Well for the last 7 years the bees worldwide have been disappearing and no one really knows why. The disorder has significantly affected bee populations since the 1970’s with a sharp increase in losses since 2006. Now, as beekeepers return to their hives to prepare for spring pollination, they are finding that at least half of their bees are gone. This syndrome, named colony collapse disorder, or CCD, is characterized by the disappearance of adult honey bees from the hive, leaving the newborns to fend for themselves. The 2013 year now marks the highest loss on record with at least 50 percent of all European honeybees in the U.S. reported lost to CCD.
Honey bees are of vital importance, and their declining populations are an incredibly critical issue. As pollinators, they are responsible for over 130 different fruit and vegetable crops that we eat. As they travel from blossom to blossom in search of nectar, pollen sticks to their furry body and is transferred to another flowering blossom enabling it to swell into a ripened fruit. Animal pollination is essential for nuts, melons and berries, and plays varying roles in citrus fruits, apples, onions, broccoli, cabbage, sprouts, courgettes, peppers, aubergines, avocados, cucumbers, coconuts, tomatoes and broad beans, as well as coffee and cocoa.

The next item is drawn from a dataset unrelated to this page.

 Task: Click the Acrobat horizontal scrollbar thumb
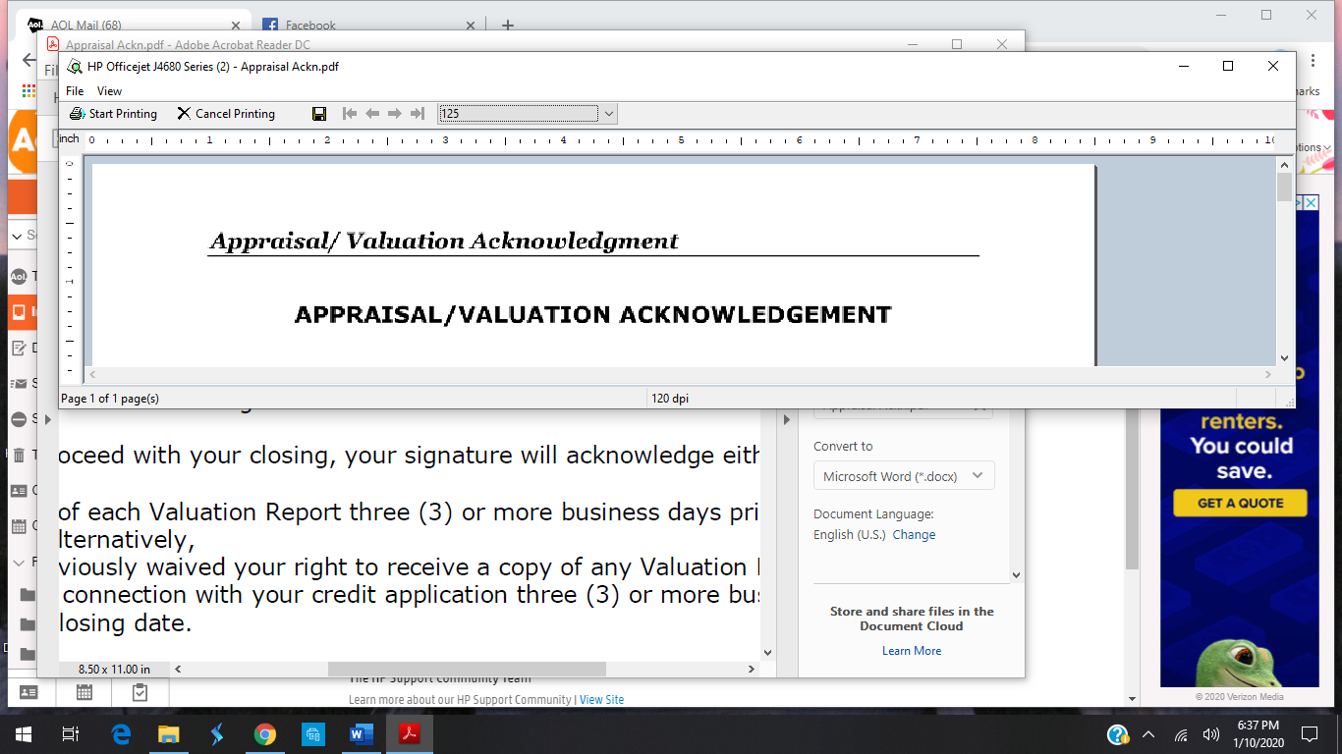467,669
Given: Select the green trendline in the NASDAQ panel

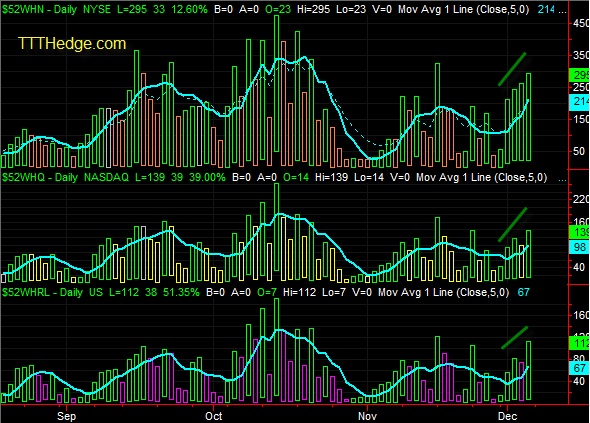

Just what’s killing the bees remains a mystery but beekeepers are beside themselves, often approaching their hives to find hundreds of worker bees dying outside the hives each day. As the bees die, farmers lose the ability to pollinate crops, reducing yields and thereby the food supply. Farmers are now projecting that the decrease in the supply of fruits and vegetables will be so great that prices will be impacted by the summer of this year. A number of beekeepers blame pesticides for the loss of their bees, specifically as class known as neonicotinoids. Neonicotinoids are a form of pesticide that work by blocking the nerve endings in insects, paralyzing them so that they die slowly by starvation. Beekeepers think their bees are being exposed to the pesticides and are dying as a result.